> [WRITTEN TASK 1]: From the marinara sauce recipe, give again the stretch from "Are you a fan" through "with marinara sauce!", copied word for word.
> [WRITTEN TASK 2]: According to the marinara sauce recipe, in which forms can pasta, crust, and sauces be bought at a grocery store? List them all.

> [DOCUMENT]:
Basic Marinara Sauce Recipe

Basic Marinara Sauce Recipe

Are you a fan of hearty Italian cooking? Do you love pizza and pasta? Well we’re big fans of Italian cuisine and pizza and pasta are our favorites, specially those with marinara sauce!

Sure we have our favorite Italian restaurants both here and abroad. But nothing beats home cooking! And a bowl of spaghetti is comfort food at its best.

Pastas and pizza have 2 basic ingredients; dough in the form of noodles or crust, and sauce. So making it at home should be easy, specially since you can buy pasta, crust, and sauces dried, frozen, or bottled from any grocery store. But why settle for boxed sauces (or pasta or crust) when making it from scratch is so simple?

> [MATERIAL SHOWN]:
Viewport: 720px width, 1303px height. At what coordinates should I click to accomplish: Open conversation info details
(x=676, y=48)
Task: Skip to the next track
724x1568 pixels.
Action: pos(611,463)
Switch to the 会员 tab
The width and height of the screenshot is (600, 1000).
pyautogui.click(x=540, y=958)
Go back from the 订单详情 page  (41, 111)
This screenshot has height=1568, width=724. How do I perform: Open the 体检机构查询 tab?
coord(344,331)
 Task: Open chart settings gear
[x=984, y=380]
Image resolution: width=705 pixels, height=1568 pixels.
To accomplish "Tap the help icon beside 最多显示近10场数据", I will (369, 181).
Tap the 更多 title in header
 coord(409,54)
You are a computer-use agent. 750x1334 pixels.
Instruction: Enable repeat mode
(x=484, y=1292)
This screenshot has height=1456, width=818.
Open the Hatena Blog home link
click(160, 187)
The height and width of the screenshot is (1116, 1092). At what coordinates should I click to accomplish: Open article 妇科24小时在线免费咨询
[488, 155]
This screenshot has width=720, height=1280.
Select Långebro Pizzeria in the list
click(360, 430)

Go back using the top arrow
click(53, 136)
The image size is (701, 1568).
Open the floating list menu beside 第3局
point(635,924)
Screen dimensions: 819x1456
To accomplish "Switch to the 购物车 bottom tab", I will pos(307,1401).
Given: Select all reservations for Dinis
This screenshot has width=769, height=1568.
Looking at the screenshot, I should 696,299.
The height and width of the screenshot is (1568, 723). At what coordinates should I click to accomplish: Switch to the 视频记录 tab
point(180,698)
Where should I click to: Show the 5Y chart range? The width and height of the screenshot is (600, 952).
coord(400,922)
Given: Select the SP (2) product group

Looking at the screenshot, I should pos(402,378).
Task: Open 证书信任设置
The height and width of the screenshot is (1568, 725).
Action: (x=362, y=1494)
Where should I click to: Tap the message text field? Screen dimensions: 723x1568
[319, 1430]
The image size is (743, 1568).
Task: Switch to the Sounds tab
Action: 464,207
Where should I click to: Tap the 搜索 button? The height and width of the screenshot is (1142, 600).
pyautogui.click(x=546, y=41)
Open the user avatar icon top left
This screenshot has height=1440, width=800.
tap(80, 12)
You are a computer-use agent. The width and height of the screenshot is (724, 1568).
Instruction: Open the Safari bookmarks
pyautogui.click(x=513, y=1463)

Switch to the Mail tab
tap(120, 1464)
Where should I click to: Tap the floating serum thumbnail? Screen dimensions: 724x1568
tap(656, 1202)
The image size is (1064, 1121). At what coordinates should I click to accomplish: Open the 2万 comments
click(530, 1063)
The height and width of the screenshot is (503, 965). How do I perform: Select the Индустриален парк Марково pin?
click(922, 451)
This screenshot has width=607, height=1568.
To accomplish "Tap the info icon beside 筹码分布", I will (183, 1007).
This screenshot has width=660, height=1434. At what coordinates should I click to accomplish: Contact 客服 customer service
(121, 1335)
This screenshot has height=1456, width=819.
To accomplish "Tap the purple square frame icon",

> [FINAL ANSWER 1]:
Are you a fan of hearty Italian cooking? Do you love pizza and pasta? Well we’re big fans of Italian cuisine and pizza and pasta are our favorites, specially those with marinara sauce!

> [FINAL ANSWER 2]: Dried, frozen, and bottled.